MATERIAL SUPPLIED:
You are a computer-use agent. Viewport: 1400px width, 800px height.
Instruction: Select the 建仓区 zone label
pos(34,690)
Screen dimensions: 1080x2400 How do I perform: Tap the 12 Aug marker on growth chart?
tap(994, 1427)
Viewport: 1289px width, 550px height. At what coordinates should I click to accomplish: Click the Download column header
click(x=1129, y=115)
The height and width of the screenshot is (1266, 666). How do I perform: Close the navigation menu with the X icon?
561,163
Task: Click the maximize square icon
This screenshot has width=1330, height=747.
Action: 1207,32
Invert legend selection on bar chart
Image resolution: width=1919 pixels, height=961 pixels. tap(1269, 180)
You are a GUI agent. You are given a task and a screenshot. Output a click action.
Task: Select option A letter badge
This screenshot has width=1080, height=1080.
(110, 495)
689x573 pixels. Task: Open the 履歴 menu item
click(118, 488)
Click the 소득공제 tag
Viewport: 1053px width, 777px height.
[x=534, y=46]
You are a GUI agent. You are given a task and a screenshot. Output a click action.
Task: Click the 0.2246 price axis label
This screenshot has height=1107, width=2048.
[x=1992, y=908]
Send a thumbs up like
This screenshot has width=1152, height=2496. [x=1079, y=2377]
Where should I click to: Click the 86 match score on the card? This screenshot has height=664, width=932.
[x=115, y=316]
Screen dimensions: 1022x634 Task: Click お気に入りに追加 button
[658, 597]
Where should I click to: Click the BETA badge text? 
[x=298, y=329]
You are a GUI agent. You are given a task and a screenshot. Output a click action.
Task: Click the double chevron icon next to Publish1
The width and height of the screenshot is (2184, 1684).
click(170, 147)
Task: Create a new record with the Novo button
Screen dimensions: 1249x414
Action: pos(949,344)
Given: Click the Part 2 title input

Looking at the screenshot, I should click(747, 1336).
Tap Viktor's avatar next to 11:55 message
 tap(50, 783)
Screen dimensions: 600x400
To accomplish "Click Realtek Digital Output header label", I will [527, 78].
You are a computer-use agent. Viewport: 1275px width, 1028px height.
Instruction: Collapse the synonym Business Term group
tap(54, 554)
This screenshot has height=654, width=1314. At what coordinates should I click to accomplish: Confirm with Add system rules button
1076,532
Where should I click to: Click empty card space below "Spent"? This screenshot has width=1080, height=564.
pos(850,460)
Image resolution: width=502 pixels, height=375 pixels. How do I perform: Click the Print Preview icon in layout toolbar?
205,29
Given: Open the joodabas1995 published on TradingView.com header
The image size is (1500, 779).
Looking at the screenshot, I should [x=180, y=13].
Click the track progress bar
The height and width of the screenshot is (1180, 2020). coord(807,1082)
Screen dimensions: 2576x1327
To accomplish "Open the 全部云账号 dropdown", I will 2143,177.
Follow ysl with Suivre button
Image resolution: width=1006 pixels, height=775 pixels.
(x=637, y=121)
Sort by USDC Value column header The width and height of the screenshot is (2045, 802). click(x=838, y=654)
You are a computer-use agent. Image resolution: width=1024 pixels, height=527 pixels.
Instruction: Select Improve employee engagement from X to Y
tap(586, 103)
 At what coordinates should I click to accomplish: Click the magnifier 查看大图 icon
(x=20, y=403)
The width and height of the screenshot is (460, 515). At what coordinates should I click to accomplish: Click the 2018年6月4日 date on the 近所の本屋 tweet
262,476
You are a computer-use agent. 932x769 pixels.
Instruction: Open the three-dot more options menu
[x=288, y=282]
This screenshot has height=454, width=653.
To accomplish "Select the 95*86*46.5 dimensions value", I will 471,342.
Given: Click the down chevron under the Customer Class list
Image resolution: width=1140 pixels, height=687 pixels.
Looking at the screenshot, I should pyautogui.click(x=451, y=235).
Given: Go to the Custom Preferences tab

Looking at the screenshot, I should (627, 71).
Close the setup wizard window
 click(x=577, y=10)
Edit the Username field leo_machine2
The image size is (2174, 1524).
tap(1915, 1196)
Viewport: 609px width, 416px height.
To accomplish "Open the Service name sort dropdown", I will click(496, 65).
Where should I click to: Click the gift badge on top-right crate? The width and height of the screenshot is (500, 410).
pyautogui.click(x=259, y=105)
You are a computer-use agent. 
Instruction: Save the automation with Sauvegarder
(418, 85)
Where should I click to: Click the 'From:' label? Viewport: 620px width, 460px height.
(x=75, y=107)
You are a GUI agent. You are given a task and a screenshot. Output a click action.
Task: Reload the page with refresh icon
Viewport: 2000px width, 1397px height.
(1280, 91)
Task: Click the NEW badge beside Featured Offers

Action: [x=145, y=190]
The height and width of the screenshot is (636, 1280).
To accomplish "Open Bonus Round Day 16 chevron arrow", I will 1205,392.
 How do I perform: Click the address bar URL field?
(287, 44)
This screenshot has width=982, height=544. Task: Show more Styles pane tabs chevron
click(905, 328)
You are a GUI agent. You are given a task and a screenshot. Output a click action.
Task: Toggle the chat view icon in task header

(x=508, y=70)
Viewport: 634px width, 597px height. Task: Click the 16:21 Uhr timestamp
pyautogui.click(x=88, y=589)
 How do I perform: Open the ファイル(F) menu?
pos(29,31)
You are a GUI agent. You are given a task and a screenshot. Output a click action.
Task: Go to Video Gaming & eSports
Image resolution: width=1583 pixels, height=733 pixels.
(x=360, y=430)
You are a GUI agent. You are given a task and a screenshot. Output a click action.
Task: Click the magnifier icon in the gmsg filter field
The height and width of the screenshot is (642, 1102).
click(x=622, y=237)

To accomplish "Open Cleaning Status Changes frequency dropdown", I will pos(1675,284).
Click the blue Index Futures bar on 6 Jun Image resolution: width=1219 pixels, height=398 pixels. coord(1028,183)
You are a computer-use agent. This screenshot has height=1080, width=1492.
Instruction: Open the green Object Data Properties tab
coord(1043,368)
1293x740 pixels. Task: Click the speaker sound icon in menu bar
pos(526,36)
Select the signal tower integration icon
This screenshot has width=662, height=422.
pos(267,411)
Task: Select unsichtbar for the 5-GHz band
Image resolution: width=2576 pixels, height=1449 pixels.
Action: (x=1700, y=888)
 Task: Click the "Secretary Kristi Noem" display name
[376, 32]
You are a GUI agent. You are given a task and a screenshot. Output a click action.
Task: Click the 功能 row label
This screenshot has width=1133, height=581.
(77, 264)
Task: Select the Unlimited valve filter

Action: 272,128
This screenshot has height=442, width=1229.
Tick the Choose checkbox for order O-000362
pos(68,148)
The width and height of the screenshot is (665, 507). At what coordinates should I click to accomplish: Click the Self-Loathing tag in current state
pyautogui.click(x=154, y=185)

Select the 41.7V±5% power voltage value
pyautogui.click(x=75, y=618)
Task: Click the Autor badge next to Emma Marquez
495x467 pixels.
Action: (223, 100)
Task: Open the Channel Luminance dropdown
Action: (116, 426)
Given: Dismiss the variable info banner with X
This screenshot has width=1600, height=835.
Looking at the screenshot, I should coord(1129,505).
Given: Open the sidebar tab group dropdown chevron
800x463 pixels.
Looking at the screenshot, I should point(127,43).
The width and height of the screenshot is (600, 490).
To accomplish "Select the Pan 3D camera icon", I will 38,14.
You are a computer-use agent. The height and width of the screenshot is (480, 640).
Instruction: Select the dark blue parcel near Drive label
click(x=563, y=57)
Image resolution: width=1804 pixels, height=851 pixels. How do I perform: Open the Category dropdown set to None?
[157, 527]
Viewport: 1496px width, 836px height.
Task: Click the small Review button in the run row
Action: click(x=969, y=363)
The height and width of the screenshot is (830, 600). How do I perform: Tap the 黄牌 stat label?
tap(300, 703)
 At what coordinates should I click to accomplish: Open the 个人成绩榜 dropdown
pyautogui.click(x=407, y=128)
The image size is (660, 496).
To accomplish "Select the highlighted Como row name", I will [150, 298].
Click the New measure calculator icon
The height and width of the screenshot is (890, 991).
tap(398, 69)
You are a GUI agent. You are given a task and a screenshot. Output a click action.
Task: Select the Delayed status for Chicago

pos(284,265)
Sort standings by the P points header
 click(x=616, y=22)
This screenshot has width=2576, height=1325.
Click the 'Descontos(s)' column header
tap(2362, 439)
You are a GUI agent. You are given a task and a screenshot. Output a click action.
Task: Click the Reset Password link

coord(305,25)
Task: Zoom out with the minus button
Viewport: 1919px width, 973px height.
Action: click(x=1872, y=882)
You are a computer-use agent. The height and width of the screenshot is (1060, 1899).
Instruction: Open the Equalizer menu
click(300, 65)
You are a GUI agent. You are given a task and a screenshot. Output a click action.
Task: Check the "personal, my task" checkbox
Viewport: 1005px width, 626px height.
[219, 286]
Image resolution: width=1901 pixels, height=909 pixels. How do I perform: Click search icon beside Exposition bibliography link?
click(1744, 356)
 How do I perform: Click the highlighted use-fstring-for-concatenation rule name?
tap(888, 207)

OBJECTIVE:
Please copy out the lines above, starting at the line that contains "Task: Select the Unlimited valve filter" and ending at the line that contains "tap(2362, 439)", with both of those lines included. Reproduce them without any changes.

WRITTEN REPLY:
Task: Select the Unlimited valve filter

Action: 272,128
This screenshot has height=442, width=1229.
Tick the Choose checkbox for order O-000362
pos(68,148)
The width and height of the screenshot is (665, 507). At what coordinates should I click to accomplish: Click the Self-Loathing tag in current state
pyautogui.click(x=154, y=185)

Select the 41.7V±5% power voltage value
pyautogui.click(x=75, y=618)
Task: Click the Autor badge next to Emma Marquez
495x467 pixels.
Action: (223, 100)
Task: Open the Channel Luminance dropdown
Action: (116, 426)
Given: Dismiss the variable info banner with X
This screenshot has width=1600, height=835.
Looking at the screenshot, I should coord(1129,505).
Given: Open the sidebar tab group dropdown chevron
800x463 pixels.
Looking at the screenshot, I should point(127,43).
The width and height of the screenshot is (600, 490).
To accomplish "Select the Pan 3D camera icon", I will 38,14.
You are a computer-use agent. The height and width of the screenshot is (480, 640).
Instruction: Select the dark blue parcel near Drive label
click(x=563, y=57)
Image resolution: width=1804 pixels, height=851 pixels. How do I perform: Open the Category dropdown set to None?
[157, 527]
Viewport: 1496px width, 836px height.
Task: Click the small Review button in the run row
Action: click(x=969, y=363)
The height and width of the screenshot is (830, 600). How do I perform: Tap the 黄牌 stat label?
tap(300, 703)
 At what coordinates should I click to accomplish: Open the 个人成绩榜 dropdown
pyautogui.click(x=407, y=128)
The image size is (660, 496).
To accomplish "Select the highlighted Como row name", I will [150, 298].
Click the New measure calculator icon
The height and width of the screenshot is (890, 991).
tap(398, 69)
You are a GUI agent. You are given a task and a screenshot. Output a click action.
Task: Select the Delayed status for Chicago

pos(284,265)
Sort standings by the P points header
 click(x=616, y=22)
This screenshot has width=2576, height=1325.
Click the 'Descontos(s)' column header
tap(2362, 439)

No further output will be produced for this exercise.